Work order ▸
Copy every line that holds the string "computer" from the data below.

Information shown START

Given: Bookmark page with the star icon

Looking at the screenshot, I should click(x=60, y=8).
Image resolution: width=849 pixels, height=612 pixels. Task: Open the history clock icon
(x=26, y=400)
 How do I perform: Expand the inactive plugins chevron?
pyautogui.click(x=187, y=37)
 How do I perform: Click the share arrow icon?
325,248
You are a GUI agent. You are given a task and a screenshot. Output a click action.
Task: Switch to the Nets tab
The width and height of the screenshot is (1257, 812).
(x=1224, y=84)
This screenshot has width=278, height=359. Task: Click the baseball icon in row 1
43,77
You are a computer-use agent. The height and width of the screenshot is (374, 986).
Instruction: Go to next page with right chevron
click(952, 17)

Information shown END
Information shown START

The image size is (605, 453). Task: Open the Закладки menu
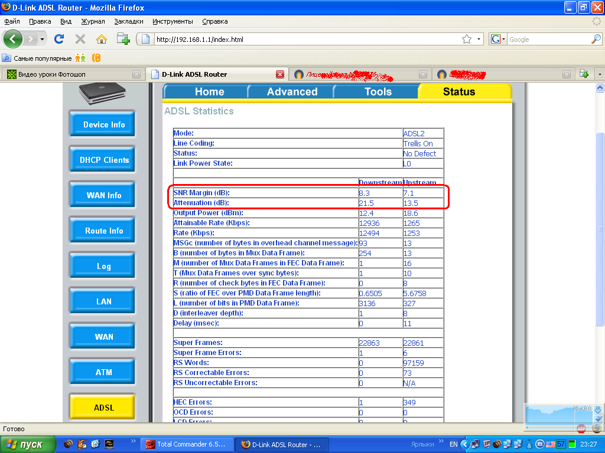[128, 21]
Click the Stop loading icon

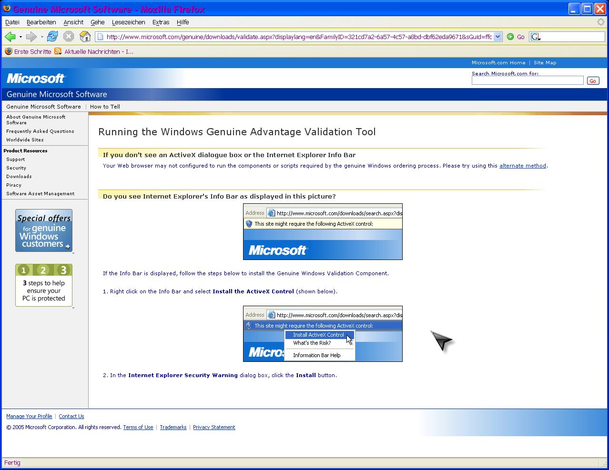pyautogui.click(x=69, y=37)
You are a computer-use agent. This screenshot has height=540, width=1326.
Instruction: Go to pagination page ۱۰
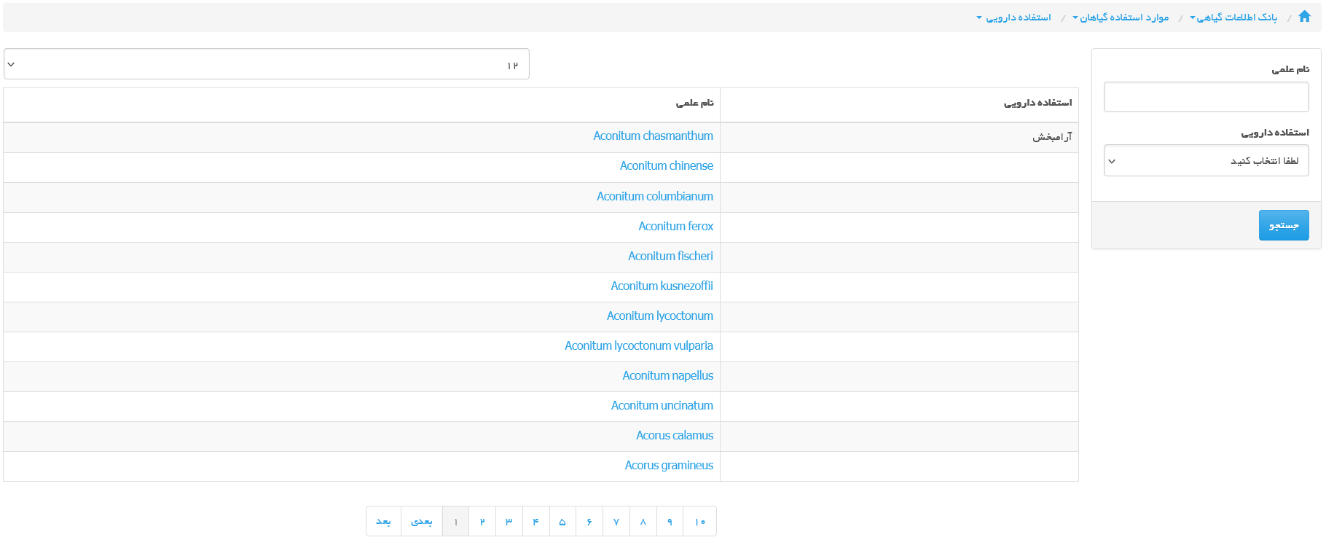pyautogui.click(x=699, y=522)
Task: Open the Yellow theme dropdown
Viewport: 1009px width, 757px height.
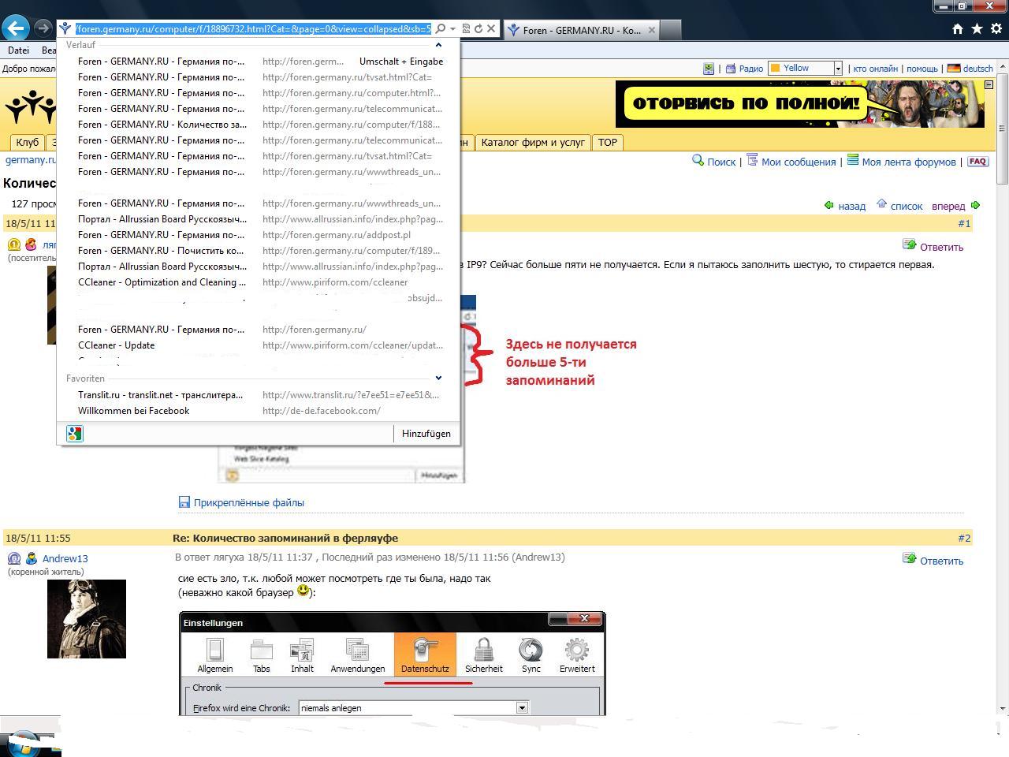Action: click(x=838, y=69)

Information shown END
Information shown START

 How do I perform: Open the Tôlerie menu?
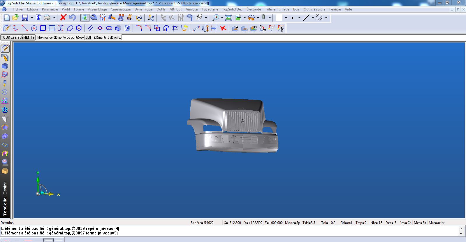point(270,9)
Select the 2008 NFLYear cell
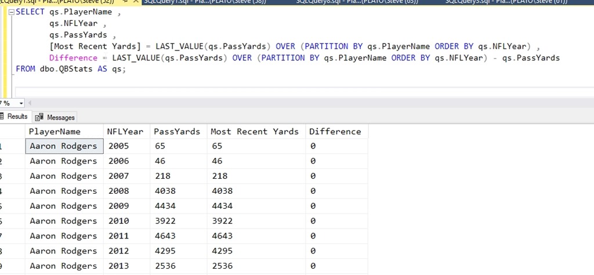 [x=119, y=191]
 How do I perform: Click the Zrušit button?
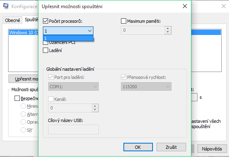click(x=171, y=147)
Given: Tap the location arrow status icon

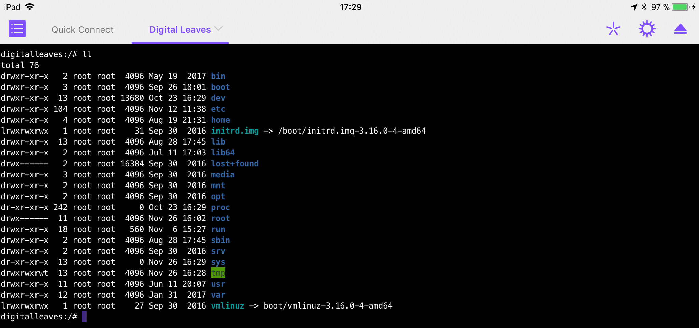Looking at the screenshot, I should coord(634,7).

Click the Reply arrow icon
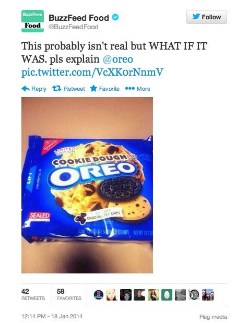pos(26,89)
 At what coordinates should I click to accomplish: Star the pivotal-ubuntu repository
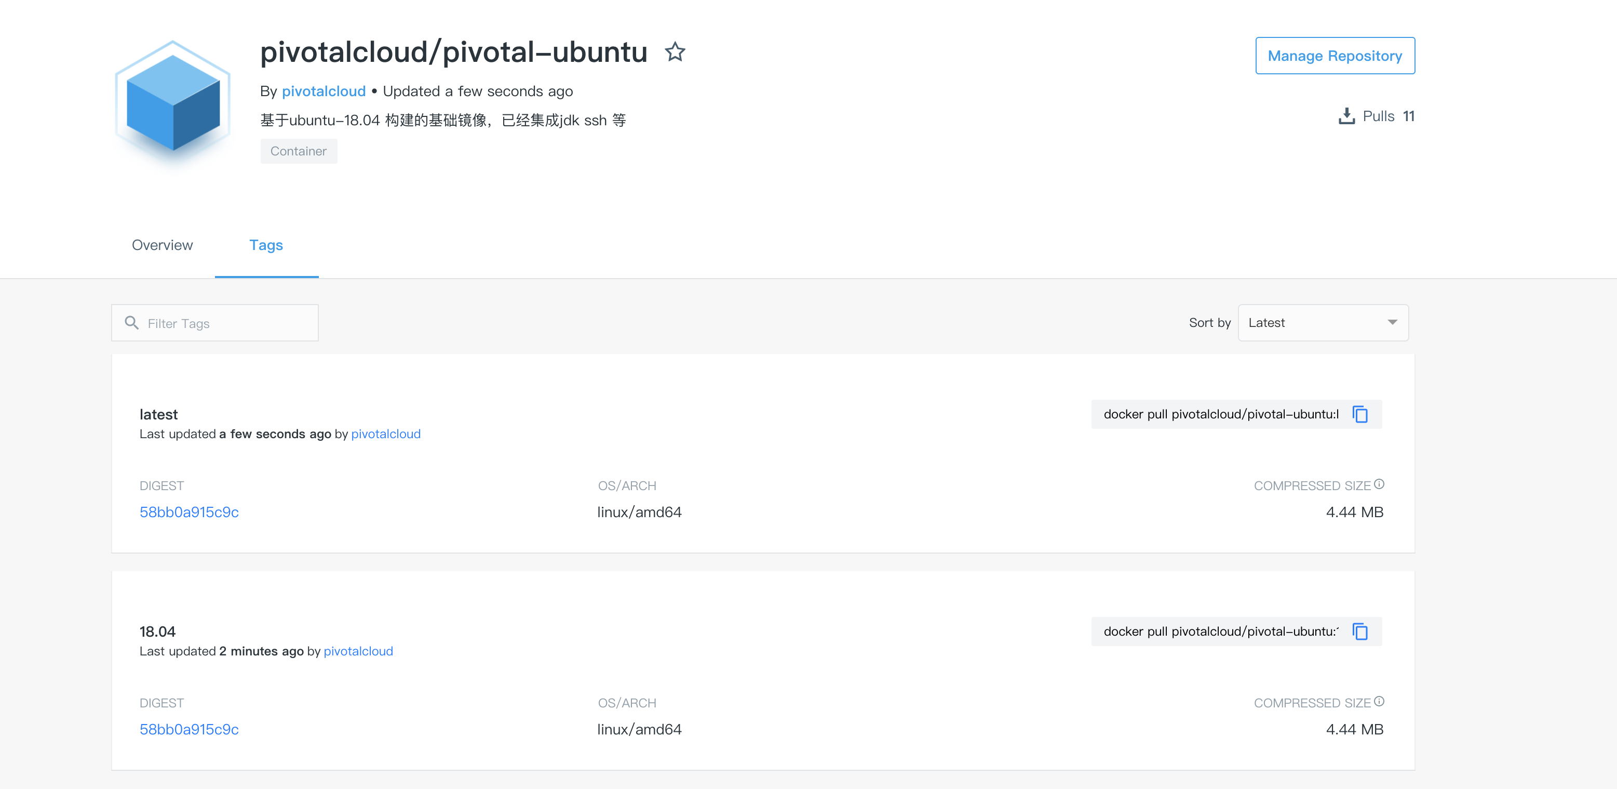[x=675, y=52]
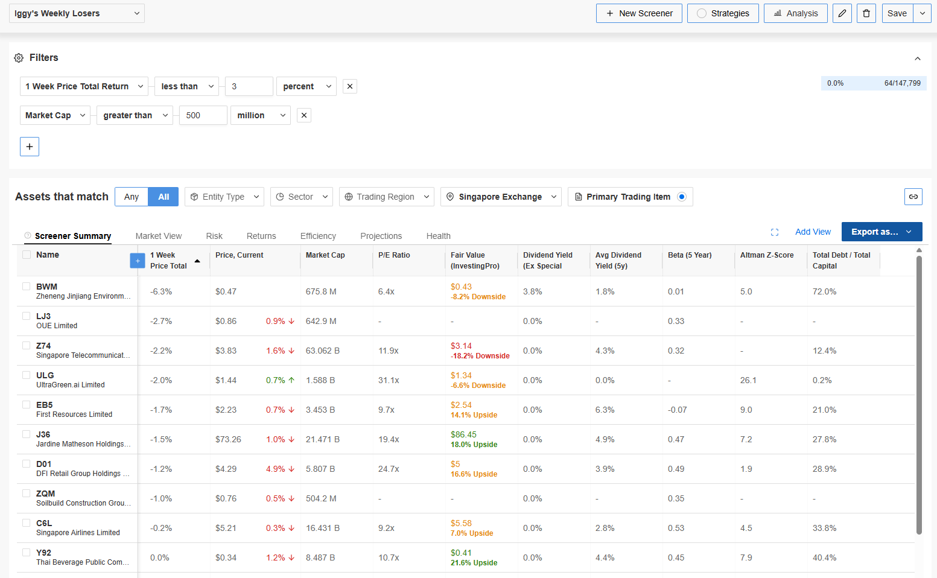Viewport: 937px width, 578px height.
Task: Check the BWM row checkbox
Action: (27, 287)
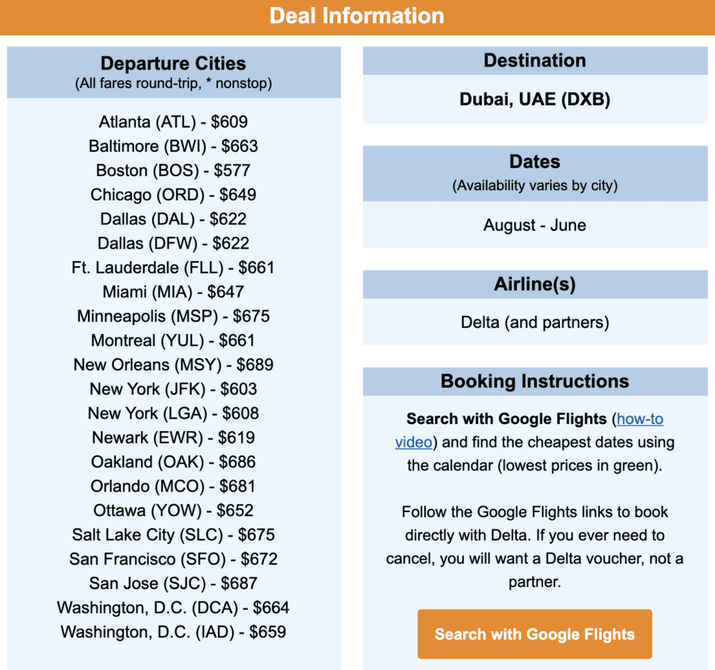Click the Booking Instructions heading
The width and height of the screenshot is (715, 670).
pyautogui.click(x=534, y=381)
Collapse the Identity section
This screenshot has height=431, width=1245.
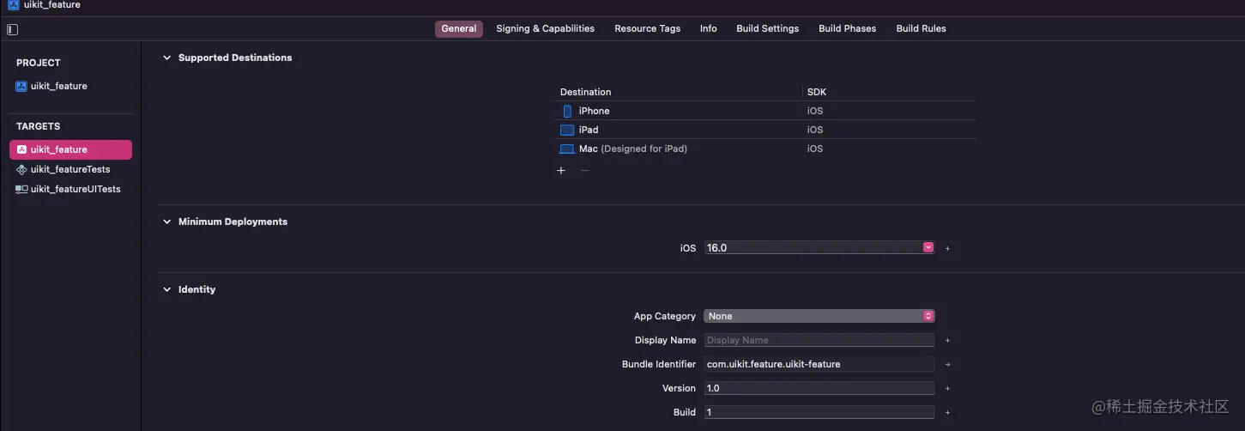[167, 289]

Information shown END

Solution ▸
You are a computer-use agent. The height and width of the screenshot is (374, 986).
You are a computer-use agent. This screenshot has height=540, width=1326.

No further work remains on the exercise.